The long walk without a mother can be beautiful in some ways. A motherless daughter that herself becomes a mother truly cherishes every moment with her baby, because she knows how deep that connection runs, while simultaneously experiencing the greatest love that a mother has for her child.

My mother passed away when I was 21. Her death cast a large shadow over my life. The first year without her was filled with overwhelming grief. When we spread her ashes in the Gulf of Mexico, I really thought I lost my mother entirely. In that moment, I thought of her hands, her laugh, how her watch was worn loosely around her wrist and even the smell of her facial cream. It was true; I did lose all of those tangible things.

My efforts as an artist explored the depths of my emotions. When I finally realized how it consumed me, I let go inch by inch. After a full decade of focusing on how I didn't have a mother, I noticed how many things I was doing in the hopes that "she'd be proud." I was comforted knowing that I never truly lost my mother entirely--she lived in my heart. She was a guardian angel making miraculous things happen around me.

The day I became a mother brought great healing. I was a full decade away from my loss, and I knew there would be no room for sadness because I was now a mother to a daughter who needed me. When I acknowledged this truth, I walked fully out of the shadow of loss, ready to embark on a new adventure with my daughter.

Making our own new memories as mother and daughter excited me. I think I took it a little overboard throughout her first year of life by documenting every single moment. I suppose it's fairly common for a motherless daughter to fear that she too may die early, so she leaves a trail of things to make sure that the child knows how much she is loved.

During the first year of my daughter's life, the dialogue with my mother changed. I wondered if she held me like I held my daughter. If I naturally had some of the same mannerisms as her, did I naturally mother my baby as she did me? The first time my daughter had a stomach bug I held a cold rag on the back of her neck and would touch her forehead like my mother did for me. In that moment, I felt my mother's presence with me. In that moment, I learned that a daughter never fully loses her mother.

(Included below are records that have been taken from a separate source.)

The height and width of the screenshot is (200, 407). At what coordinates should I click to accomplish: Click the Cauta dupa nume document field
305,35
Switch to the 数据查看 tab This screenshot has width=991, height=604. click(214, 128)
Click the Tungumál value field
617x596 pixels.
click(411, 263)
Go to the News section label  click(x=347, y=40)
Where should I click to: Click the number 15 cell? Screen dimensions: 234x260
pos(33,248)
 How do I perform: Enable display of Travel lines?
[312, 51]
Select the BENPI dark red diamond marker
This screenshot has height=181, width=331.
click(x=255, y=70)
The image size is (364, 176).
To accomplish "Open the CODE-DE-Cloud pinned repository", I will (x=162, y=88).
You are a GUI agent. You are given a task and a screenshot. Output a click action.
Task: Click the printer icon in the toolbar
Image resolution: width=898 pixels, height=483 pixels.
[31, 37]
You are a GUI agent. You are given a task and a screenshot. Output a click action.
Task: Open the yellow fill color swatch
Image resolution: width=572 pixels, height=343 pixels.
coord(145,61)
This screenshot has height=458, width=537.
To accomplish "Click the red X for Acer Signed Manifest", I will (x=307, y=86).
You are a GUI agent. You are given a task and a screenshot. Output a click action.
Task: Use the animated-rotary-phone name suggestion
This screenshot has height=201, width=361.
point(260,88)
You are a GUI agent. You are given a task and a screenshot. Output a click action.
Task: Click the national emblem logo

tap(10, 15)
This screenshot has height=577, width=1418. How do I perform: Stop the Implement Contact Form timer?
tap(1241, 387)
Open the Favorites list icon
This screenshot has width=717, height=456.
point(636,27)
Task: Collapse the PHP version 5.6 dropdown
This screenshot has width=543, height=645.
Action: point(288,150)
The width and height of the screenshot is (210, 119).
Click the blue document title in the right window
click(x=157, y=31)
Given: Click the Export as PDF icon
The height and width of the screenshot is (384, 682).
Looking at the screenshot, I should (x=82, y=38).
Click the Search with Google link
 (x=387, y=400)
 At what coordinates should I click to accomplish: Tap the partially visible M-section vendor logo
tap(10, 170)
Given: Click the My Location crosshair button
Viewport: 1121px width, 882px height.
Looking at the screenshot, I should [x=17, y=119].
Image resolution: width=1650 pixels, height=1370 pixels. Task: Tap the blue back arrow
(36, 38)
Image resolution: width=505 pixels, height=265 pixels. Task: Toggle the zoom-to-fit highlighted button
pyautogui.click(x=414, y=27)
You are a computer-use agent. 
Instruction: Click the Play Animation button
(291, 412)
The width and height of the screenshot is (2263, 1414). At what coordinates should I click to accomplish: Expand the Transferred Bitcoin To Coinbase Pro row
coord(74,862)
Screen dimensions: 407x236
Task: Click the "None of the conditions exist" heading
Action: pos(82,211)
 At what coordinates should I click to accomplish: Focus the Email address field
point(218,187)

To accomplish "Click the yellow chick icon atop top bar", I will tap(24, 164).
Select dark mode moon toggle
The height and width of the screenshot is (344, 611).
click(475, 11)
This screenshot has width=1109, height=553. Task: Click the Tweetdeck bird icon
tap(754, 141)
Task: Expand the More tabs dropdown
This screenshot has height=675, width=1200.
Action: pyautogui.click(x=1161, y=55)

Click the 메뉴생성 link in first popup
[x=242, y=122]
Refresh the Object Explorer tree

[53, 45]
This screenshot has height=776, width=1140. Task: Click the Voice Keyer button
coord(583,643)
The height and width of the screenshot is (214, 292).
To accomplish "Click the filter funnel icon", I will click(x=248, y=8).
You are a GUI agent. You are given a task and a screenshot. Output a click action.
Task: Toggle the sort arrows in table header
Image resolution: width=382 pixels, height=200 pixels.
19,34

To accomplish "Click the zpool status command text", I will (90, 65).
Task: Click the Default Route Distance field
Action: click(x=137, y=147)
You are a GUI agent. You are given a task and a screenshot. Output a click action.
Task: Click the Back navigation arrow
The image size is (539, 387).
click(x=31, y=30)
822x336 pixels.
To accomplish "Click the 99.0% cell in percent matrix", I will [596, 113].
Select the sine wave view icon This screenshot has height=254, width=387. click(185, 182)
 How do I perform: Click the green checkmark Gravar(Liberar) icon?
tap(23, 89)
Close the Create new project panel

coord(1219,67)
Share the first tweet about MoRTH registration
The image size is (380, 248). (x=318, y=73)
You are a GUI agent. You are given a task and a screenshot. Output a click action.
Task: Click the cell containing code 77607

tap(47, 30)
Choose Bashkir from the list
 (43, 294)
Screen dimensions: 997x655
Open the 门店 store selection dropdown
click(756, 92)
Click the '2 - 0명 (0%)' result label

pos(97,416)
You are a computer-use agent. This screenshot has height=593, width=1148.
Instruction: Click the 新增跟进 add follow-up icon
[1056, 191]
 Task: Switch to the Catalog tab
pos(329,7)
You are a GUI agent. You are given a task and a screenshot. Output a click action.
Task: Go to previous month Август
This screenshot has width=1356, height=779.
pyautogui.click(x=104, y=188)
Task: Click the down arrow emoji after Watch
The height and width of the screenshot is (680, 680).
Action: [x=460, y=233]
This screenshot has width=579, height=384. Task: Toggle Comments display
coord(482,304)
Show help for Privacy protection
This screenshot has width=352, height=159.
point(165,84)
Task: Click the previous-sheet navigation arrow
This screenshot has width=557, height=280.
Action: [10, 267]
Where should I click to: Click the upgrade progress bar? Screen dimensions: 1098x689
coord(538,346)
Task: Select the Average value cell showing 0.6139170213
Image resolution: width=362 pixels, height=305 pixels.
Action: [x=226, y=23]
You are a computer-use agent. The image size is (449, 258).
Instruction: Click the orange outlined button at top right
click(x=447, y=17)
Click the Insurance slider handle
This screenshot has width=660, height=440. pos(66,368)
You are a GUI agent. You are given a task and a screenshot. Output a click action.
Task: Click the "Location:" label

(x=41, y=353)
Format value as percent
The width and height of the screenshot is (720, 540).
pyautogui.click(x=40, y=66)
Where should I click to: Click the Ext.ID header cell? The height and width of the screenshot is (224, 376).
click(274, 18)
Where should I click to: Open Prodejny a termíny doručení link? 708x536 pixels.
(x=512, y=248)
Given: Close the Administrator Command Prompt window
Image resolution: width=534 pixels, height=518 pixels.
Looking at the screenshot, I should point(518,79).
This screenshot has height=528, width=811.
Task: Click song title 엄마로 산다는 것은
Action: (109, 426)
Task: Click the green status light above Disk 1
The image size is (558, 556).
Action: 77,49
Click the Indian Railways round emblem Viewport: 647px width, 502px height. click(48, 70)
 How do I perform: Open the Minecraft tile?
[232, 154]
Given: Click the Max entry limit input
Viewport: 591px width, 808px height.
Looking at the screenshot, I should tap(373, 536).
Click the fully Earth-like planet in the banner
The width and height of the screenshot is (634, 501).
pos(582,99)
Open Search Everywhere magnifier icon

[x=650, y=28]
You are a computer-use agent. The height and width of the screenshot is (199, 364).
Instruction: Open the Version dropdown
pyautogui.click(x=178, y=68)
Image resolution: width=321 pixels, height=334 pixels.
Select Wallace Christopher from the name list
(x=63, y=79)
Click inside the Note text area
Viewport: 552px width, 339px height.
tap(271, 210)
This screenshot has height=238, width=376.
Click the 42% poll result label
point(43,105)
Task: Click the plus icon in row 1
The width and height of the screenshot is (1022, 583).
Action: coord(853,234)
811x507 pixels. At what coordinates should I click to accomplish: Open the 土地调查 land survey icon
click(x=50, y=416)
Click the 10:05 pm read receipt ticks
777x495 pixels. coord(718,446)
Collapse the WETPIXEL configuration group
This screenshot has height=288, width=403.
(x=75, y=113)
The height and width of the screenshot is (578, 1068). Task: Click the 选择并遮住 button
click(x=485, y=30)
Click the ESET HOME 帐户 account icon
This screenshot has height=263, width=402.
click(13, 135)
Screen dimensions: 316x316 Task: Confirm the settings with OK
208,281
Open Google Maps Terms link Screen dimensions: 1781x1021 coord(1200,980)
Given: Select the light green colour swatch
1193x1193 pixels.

I only occasionally wonder how my mother would be as a grandmother. I have such a strong relationship with her in spirit and have great peace and joy counting my blessings having a stepmother and a mother-in-law that not only love me, but absolutely adore my daughter. Watching their roles shift into becoming grandmothers proves that motherhood is more complex than actually giving birth. Their mothering spirit of nurturing and caring and their desire to be present in all ways shape my view of motherhood. During my journey, my ideas of motherhood have evolved, at least partly because I have been mothered by so many strong women along the way--even when they did not know it.